6. Long-term principles

6.1. For educational policy and practice

6.1.1. Justifiability

• What unique necessity or benefit justifies an LLM-powered conversational AI (e.g., a chatbot) for a particular educational purpose instead of a human interlocutor?

• What pedagogical value is this tool designed or predicted to add to learning and teaching that either surpasses current human capabilities or compensates for a lack of affordable or available resources?

• If human alternatives to AI provision are unavailable or inaccessible, what measures can be taken to foster the presence and availability of such human providers to help oversee AI systems, ensuring that students have access to holistic educational support?

6.1.2. Regulation

• How can clear legal and organisational frameworks be developed to not only explicitly define the rights and protections afforded to child-users, but also go beyond purely technical considerations (e.g., data security) and take into account the psychologically complex risks of empathetic-seeming systems?

• How can age-appropriate design standards be mandated to help anthropomorphic design avoid inadvertently enabling emotional manipulation?

• How can robust regulations imposing strict penalties for non-compliance co-exist with support for innovation?

6.2. For AI developers

6.2.1. Child-centred design methodologies

• Does the LLM design process incorporate child-centred methodologies, such as participatory design workshops or focus groups, to gather insights directly from children regarding their preferences, language use, and interaction patterns?

• Are language and content tailored to different age groups, considering developmental stages, vocabularies, and cognitive abilities?
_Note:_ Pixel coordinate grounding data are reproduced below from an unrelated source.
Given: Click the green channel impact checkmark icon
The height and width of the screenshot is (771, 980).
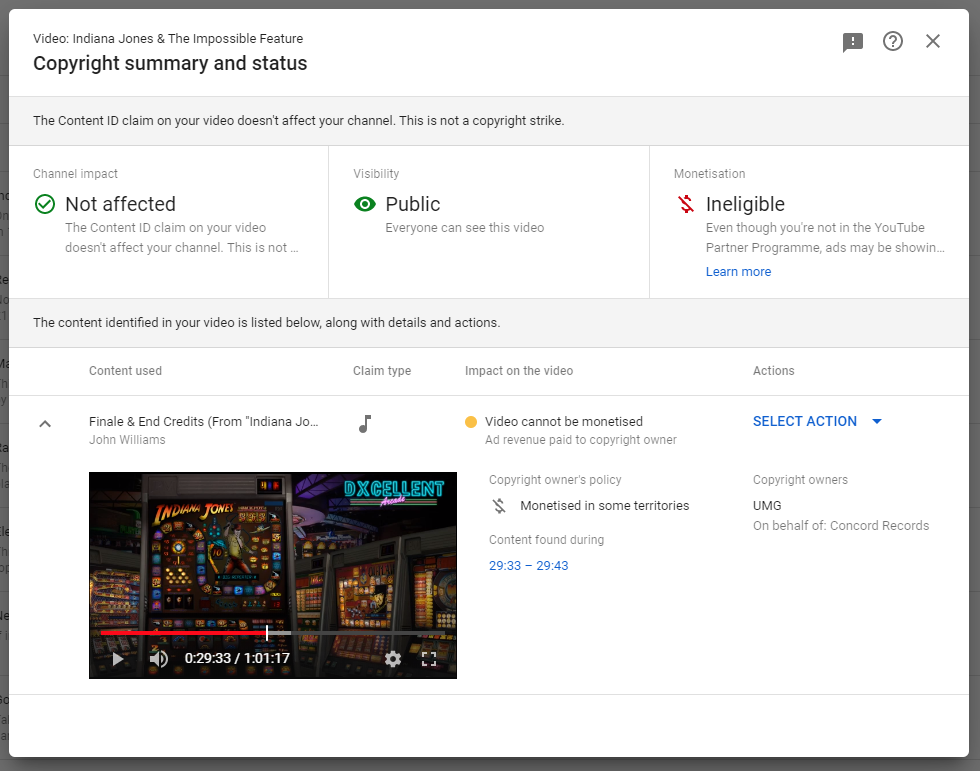Looking at the screenshot, I should click(x=45, y=204).
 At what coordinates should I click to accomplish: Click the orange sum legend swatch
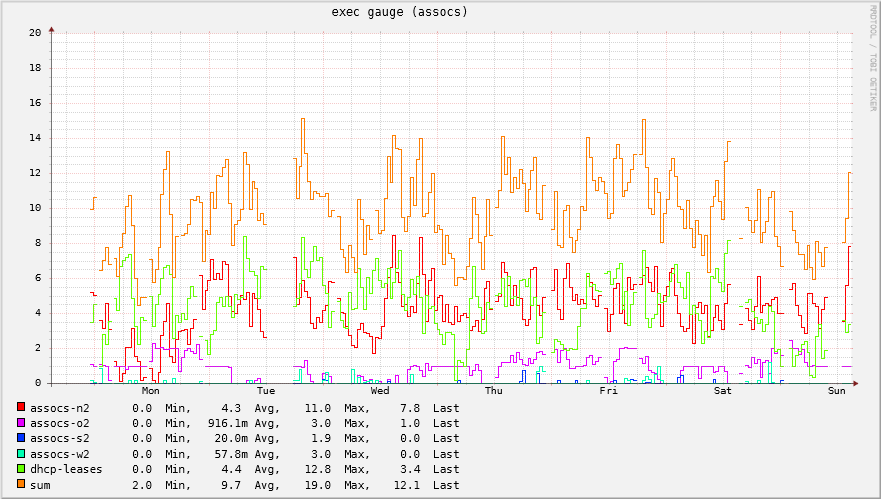[x=21, y=484]
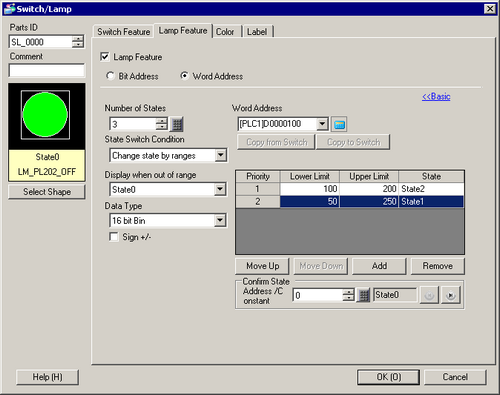Open the Color tab
The width and height of the screenshot is (500, 395).
click(225, 32)
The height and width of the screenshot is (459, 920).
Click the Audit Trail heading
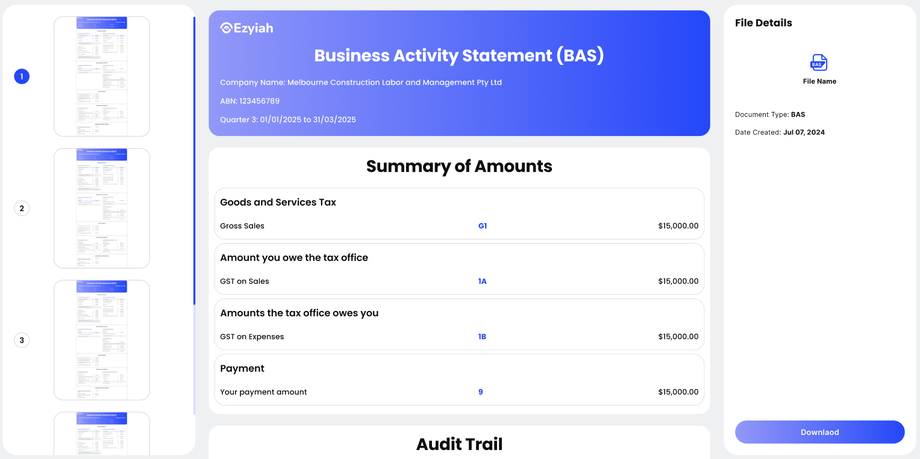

Is there a mechanism to adapt responses based on a child's age or learning level?

• Is there collaboration with educators, child safety experts, AI ethicists and psychologists to periodically review and enhance the safety features of the AI, ensuring it aligns with best practices in child protection?

6.3. For parents and caregivers

6.3.1. School-family engagement

• How can educators engage parents or guardians in discussions about the safe use of LLMs in educational settings and at home?

• Are there resources available to educate parents about safety measures?

• Are there features or settings that allow educators and caregivers to mutually set permissions, monitor children's interactions, and control the types of content accessible to children through the LLM?

Overall, these prompts advocate for mindful and dynamic engagement with AI, or as Bayne (2023) puts it in her work on technological utopias, ‘a reflexive process which is always open and in need of continual reinvention’ (13). Natural Language Processing and advancements in large language models have undeniably revolutionised human-computer interaction. Prioritising child protection within these remarkable advancements seems vital. The very proficiency of LLMs in mimicking human language makes its attempts to simulate connection more risky for AI’s youngest and most vulnerable users – who might mistake it to be more than the sum of its coded parts. In this time of unprecedented scientific, pedagogical and public interest in conversational and generative AI, prioritising children’s safety seems more vital than ever.

Disclosure statement

No potential conflict of interest was reported by the author(s).

Notes

1 Classifiers are machine learning models designed to categorise data into predefined classes or categories. In the context of emotion recognition, classifiers can assign emotions to input data (such as textual sentiment cues). For example, a classifier can decide whether a given word corresponds to ‘happiness’, ‘anger’, or ‘sadness’ based on its training.

2 Regression networks are another type of machine learning model often used in emotion recognition. Unlike classifiers that assign data to categories, regression networks predict numerical values, which can represent the intensity or degree of an emotion. For example, instead of classifying an expression as ‘happiness’, a regression network might predict a numerical score to indicate how intense the happiness is.